Bazin: Lost in Translation
•Issues with theater turned into film:
–The décor in cinema can be as integral as the actor: however, he argues some films break this rule. (We might disagree with Bazin a bit here)
–“The problem with filmed theater…does not consist so much of transposing an action from the stage to the screen as in transposing a text written for one dramaturgical system into another…”


Chatham: What Novels Can Do that Films Can’t (and Vice Versa)
•Narratology
–Narrative is a deep structure independent of its medium.
–Narrative is a kind of text organization—often featuring “double time structuring.”
–Deals with the “translatability of a given narrative from one medium to another.” What novels describe, films show rapidly. However, the pressures of the narrative in film often force the viewer to gloss over details.
Chatman: Inter-arts Comparisons
–Filming components of a painting creates narrative through sequence. The painting itself may not have sequence.
–Film critics deride use of voice-over as a device of the novel.
–Descriptions in verbal narrative can invoke visual elaboration. When a writer suggests a character is handsome, we infer just what that means. Films do not have this luxury.


Features of “Double Time Structuring”
•Narratives combine time sequence of plot, called “story time” with the time of the presentation of those events in text, called “discourse time”
•Realistic narratives have fixed time which occur in a linear way, however, the discourse time may begin at then end and flashback to the beginning.
•Unlike paintings, which can be perceived instantaneously, narratives demand duration to be understood.
Major Ideas in Sontag’s Theater and Film
•“History of cinema is treated as the history of its emancipation from theatrical models.”
•“Movies are regarded as advancing from theatrical stasis to cinematic fluidity, from theatrical artificiality to cinematic naturalness and immediateness.” But Sontag argues this is an oversimplification.
•Film creates “a document of a transient reality.”
•“Films resemble books” in that they are “portable art objects.” Theater cannot exist this way.
•Theater is performed differently each time and reflects an interpretation of a play script. Film is taken as a complete object in itself.

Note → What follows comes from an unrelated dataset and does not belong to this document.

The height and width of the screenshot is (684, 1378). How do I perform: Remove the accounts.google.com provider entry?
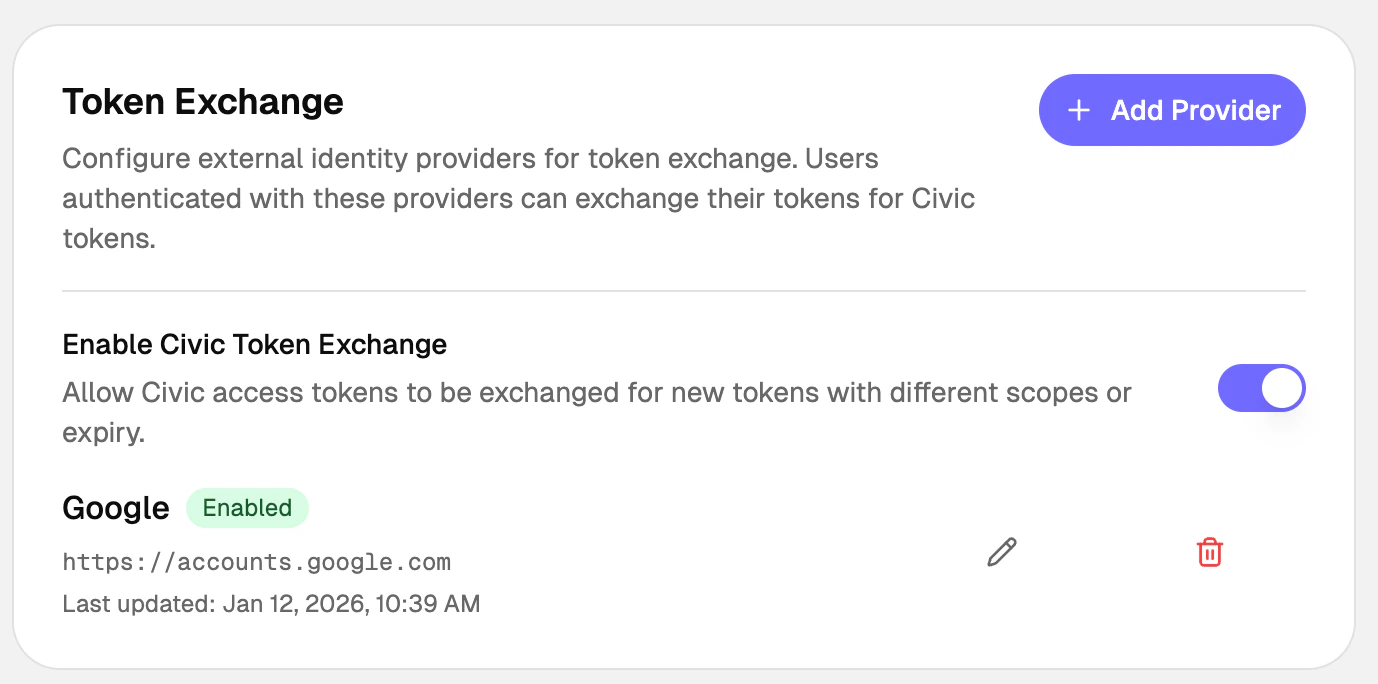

•There are major problems with an essentialist description of theater and film: Theatre may break with Panofsky’s descriptions of a fixed place. Film may not necessarily be the same each time it is screened.
•Realism is usually employed to “covertly advance a definite political-moral position.”
•Theater also attempts to create an exchange with the audience—something film can never do.
•Unlike theater, cinema is “heavily burdened with memory.” Historical peculiarities make the age of film visible both in its materiality (aging like old photos) and in the content of the images (think fashion, slang, etc).